ABOUT ME


I have lived in East Anglia for most of my adult life but have never spiritually left Wales, the land of my childhood.

I was born in Bangor, Gwynedd in 1941 but was brought up in Nefyn on the Llŷn Peninsula. I attended Pwllheli Grammar School in the 50’s where I was influenced by the inspired teaching of Elis Gwyn Jones. He guided a number of pupils to follow a career in Art and Design and I must have been amongst the first generation of Welsh speaking working class children to attend English Art Schools in any number.

I attended Leicester College of Art and Design from 1958-1962. The cultural shock of leaving a predominantly Welsh speaking part of Wales to study Art in an English Art School at a time when momentous changes were taking place in Art Education. was profound. Coldstream DIP AD replaced the old NDD qualification. Foundation courses were starting and the highly influential and charismatic pedagogue Tom Hudson had moved to Leicester from Leeds in 1960.

It is difficult to imagine the excitement and challenge of those early years. It stimulated my interest in Art Education, a career I followed successfully for 33 years.

I was appointed to teach colour and drawing on the Foundation Course  at Great Yarmouth College of Art and Design in 1963 .and ended my full time career in education as Head of Diploma and Diagnostic Studies at Norwich School of Art and Design in 1996. I was also an Examiner/Moderator in Foundation Courses in Art and Design fo the Welsh Joint Education Authority from I996-2005.

I have always continued to practice as an artist but have only been fully involved with my work as a painter since retiring as a full time educator.


My work is still heavily influenced by my upbringing in the Llŷn Peninsula. It relies heavily on memory and on drawings made on regular return visits. Over the years I have been making and re-making a succession of images that reflect my feelings towards the landscape and it’s story.


Llŷn is a threshold place where the boundary between this world and another seems very thin. One is acutely aware of the layering of Christian beliefs over much older customs and images. It is also a bastion of the Welsh language where issues relating to its survival endanger strong feelings.
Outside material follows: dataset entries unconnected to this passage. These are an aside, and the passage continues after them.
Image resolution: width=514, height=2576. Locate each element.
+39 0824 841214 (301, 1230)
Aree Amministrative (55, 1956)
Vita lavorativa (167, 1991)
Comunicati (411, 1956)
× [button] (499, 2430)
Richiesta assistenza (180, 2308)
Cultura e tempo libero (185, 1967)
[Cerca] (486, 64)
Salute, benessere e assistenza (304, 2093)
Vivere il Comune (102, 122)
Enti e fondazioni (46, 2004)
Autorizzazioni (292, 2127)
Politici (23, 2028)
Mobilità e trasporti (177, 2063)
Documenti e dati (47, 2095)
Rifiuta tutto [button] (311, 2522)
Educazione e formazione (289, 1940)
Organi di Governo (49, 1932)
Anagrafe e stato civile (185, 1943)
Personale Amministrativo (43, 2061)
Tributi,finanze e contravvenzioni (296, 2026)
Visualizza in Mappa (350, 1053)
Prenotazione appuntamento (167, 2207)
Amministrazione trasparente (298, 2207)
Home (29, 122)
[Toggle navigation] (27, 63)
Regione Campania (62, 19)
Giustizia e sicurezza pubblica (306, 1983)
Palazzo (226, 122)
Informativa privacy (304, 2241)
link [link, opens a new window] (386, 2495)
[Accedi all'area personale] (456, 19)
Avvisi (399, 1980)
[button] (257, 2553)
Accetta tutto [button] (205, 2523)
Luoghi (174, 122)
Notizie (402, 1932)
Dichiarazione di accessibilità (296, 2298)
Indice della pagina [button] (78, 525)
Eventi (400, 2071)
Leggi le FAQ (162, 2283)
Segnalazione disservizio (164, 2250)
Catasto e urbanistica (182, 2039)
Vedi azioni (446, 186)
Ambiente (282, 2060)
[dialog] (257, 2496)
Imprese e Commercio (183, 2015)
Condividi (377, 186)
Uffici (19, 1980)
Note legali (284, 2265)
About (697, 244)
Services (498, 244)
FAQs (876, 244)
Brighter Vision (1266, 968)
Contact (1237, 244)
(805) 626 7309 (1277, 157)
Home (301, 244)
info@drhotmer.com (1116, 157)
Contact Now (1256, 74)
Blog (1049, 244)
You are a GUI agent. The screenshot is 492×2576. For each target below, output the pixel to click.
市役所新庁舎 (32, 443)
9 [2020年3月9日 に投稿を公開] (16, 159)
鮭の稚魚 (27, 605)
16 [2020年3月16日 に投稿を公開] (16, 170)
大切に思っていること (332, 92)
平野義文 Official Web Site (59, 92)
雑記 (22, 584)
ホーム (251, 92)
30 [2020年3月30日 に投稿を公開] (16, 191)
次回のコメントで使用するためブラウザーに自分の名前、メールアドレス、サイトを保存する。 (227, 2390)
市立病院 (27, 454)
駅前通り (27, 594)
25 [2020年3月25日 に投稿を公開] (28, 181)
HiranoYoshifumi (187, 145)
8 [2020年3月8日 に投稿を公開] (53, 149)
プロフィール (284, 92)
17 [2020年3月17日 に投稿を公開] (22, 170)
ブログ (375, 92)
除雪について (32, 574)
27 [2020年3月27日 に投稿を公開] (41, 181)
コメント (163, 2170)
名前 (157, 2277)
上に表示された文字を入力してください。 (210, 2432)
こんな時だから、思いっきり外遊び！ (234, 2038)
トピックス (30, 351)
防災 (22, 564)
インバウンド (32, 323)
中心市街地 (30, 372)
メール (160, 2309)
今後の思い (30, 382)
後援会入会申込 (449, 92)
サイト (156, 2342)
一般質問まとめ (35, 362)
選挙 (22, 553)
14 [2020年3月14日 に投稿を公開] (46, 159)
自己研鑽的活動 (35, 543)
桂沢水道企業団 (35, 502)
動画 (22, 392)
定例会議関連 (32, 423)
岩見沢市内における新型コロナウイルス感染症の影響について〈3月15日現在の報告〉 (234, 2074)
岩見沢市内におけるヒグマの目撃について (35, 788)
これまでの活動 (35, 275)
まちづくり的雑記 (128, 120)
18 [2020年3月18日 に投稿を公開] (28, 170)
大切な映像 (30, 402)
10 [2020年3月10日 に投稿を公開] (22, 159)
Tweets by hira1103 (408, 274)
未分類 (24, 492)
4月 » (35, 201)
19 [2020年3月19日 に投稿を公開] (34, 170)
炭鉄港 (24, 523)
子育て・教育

I work on a number of paintings at the same time. Some are completed quickly but most evolve over a long period of time acquiring their own memory and a history of my involvement with them. They have connecting themes, and images from one often appear in another. These recurring images have with time become icons of my identity. The challenge is create work which reflects cultural identity and history but at the same time make something of contemporary and artistic relevance.


I have lived away from Wales for over half a century but have never severed the umbilical bond that connects and conditions my every action. A Welsh upbringing on the Llŷn Peninsula has inevitably shaped my character and preferences and this is reflected in my work.


In the early days I managed to find time to execute large charcoal drawings working directly from the landscape and on my visits to Wales I filled numerous sketch books with notes and observations which were later used as reference for studio based work in Great Yarmouth. These paintings and drawings are about identifiable locations on the Llŷn Peninsula.


My work has changed over the years, relying less on direct observation and reference to a specific location. It has become allegorical with references to myth and story telling. Visits to Wales are spent walking in the landscape and talking to the older generation who are the custodians of language, custom and folk memory. Being an inheritor of a strong literary and oral tradition I strive to find the equivalents to poetic structures and rhythms to create works that connects to the knowledge, wisdom and humanity of this fast disappearing community.


I am interested in the imprint of man on his environment and how past thoughts and actions of individuals are recorded and transmitted by the objects they leave behind. I believe that things created with love have a memory and warmth which is accessible to those who seek it for all time.


I am a member of The Royal Cambrian Academy, Norfolk Contemporary Art Society and The Norwich Twenty Group and together with Katarzyna Coleman, Bridget Heriz, John Kiki and Bruer Tidman form the group known as The Yarmouth Five.